The revelations are just a few of the findings from a report titled Benchmarking Air Emissions of the 100 Largest Electric Power Producers in the United States, which was authored by M.J. Bradley & Associates and released this week. The benchmarking analysis is a collaborative effort among Ceres; Bank of America; power producers Entergy and Exelon; and the Natural Resources Defense Council (NRDC). The latest analysis is the 15th such report released since 1997.
“As harmful emissions from the U.S. power sector continue to decline, it’s clear that policy solutions, market forces, company leadership, and stakeholder engagement are successfully driving the clean energy transition,” Starla Yeh, director of the Policy Analysis Group of the Climate and Clean Energy program at NRDC, said in a news release accompanying the report.
Notably, there was one recent exception to the downward trend in emissions. Power sector releases of CO2 increased 1% between 2017 and 2018. “The sector must ensure it recovers the ground it lost in 2018 with consistent and steep reductions in climate and air pollution over the coming decades in order to do its part in meeting domestic and global decarbonization goals,” Yeh added. Still, CO2 emissions have decreased 25% since peaking in 2007, even as U.S. gross domestic product—a measure of the total value of goods produced and services provided in the country—grew more than 35% over the same period.
The report says electricity accounted for almost 40% of primary energy use in the U.S. in 2018, and its share of energy supply is expected to increase in the coming decades with the electrification of transportation and other end-uses.
“As the benchmark analysis continues to make clear, we must increase corporate ambition and find solutions to transform the power sector at a scope and scale that matches the climate crisis,” said Dan Bakal, senior director of electric power at Ceres—a nonprofit organization focused on sustainability.

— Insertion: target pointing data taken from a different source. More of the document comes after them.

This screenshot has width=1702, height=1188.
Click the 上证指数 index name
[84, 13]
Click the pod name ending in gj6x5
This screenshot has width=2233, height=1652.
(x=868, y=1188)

Interestingly, there is wide variability in carbon emission rates among U.S. power producers. Five of the 20 largest generators emit more than 1,500 lb of CO2/MWh while five others emit less than 650 lb of CO2/MWh. With its large nuclear fleet, Exelon emitted the least—107 lb of CO2/MWh (less than a quarter the amount of any other producer)—while, of the top 20 producers, Ameren was at the high end, emitting 1,696 lb of CO2/MWh.
“As the largest producer of zero-carbon energy in the United States, Exelon stands with the overwhelming majority of our customers who want cleaner air and affordable, reliable energy,” said Exelon Senior Vice President, Corporate Strategy and Chief Innovation and Sustainability Officer Chris Gould. “The valuable insights and analysis from this report will help us continue to drive the deep decarbonization necessary to address the climate crisis facing our customers and communities.”